## Extrait du texte

****************************************

La finance durable est une opportunité comparable à la loi de 1988 qui a transposé la directive européenne sur les Ucits.
Olivier Carré

Olivier Carréfinancial services market leaderPwC Luxembourg

Outre le digital et ses multiples implications, le secteur financier doit aussi consacrer d’importants moyens, et surtout opérer les bons choix s’il veut être un des vecteurs de la mutation vers une économie conduite autour des critères ESG (environnementaux, sociaux et de gouvernance).

La 19e édition du forum organisé par PwC Luxembourg a justement fait la part belle à ce sujet en proposant d’aborder les services financiers «sous une autre perspective».

«La finance durable est une opportunité comparable à la loi de 1988 qui a transposé la directive européenne sur les Ucits», résume Olivier Carré. «Nous devons amorcer un mouvement ambitieux – tous secteurs confondus – en cette direction en nous appuyant sur différents leviers, dont la réglementation et la demande des investisseurs. Nous espérons que le gouvernement sera aussi une partie prenante importante de ce changement. L’alignement de tous est indispensable.»

La demande des nouvelles générations de concevoir le monde de façon durable sera-t-elle entendue? Les centres financiers affichent leur volonté d’aller dans ce sens, tout en tirant profit d’autres changements structurels, comme le Brexit, ou encore l’évolution de la situation géopolitique de Hong Kong.

«L’essentiel est d’être attentif à tous ces changements, notamment le nouveau positionnement de Londres. Comment ce méga centre financer qu’il demeurera va-t-il utiliser cette nouvelle liberté? C’est une question à laquelle nous devrons rester attentifs», ajoute Olivier Carré.

New York et Londres, ces deux centres qui continueront de donner un certain tempo dans une ère «ESG» indispensable. Il restera toutefois suffisamment de place pour les autres centres financiers régionaux ou spécialisés comme le Luxembourg pour défendre une approche complémentaire via différentes actions ciblées autour de leurs expertises.

****************************************

## Consignes
#1 Transcrivez sans rien changer le passage de l'article sur la finance durable qui commence par «Olivier Carréfinancial services» et va jusqu'à «et de gouvernance).».
#2 D'après l'article sur la finance durable, les affirmations suivantes sont-elles exactes ? Répondez par oui ou par non et citez à l'identique les mots du texte qui le montrent.
(a) Le forum organisé par PwC Luxembourg en était à sa 19e édition.
(b) Olivier Carré compare la finance durable à une loi de 1998.
(c) New York et Londres cesseront de donner le tempo dans l'ère ESG.
#3 Dans l'article sur la finance durable, à quels critères renvoie le sigle ESG ?

## Données extraites
****************************************

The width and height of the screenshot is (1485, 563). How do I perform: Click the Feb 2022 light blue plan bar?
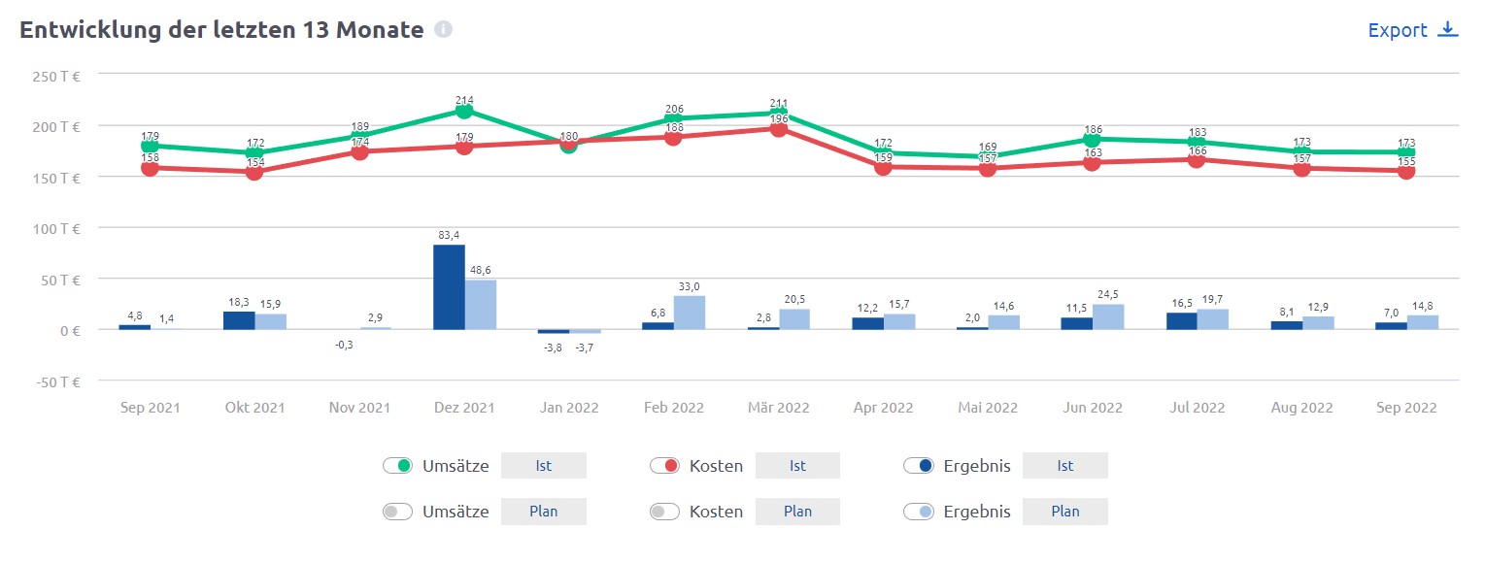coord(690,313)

****************************************

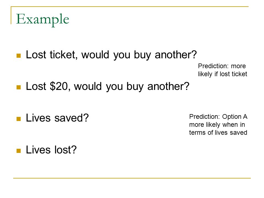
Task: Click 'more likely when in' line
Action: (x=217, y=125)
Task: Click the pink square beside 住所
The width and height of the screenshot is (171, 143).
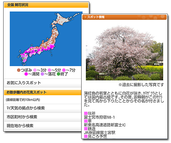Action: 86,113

****************************************

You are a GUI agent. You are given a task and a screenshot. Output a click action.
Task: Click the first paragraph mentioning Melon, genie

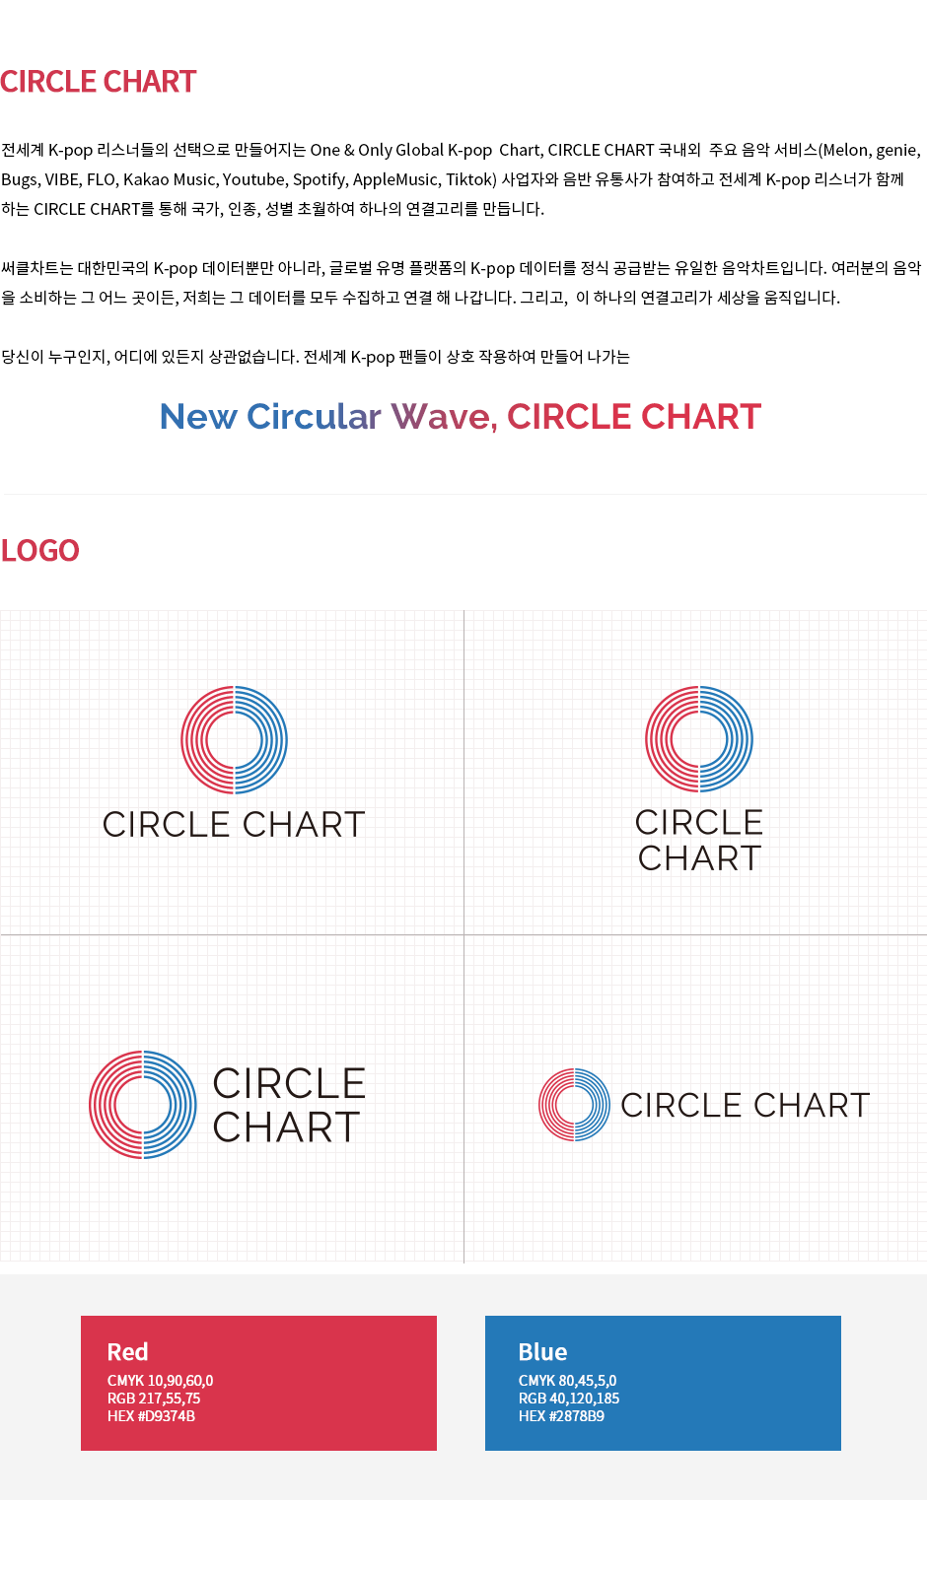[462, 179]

****************************************

## Réponses rédigées
#1
Olivier Carréfinancial services market leaderPwC Luxembourg

Outre le digital et ses multiples implications, le secteur financier doit aussi consacrer d’importants moyens, et surtout opérer les bons choix s’il veut être un des vecteurs de la mutation vers une économie conduite autour des critères ESG (environnementaux, sociaux et de gouvernance).

#2
(a) Oui : «La 19e édition du forum organisé par PwC Luxembourg».
(b) Non : «comparable à la loi de 1988».
(c) Non : «ces deux centres qui continueront de donner un certain tempo».

#3 Aux critères environnementaux, sociaux et de gouvernance.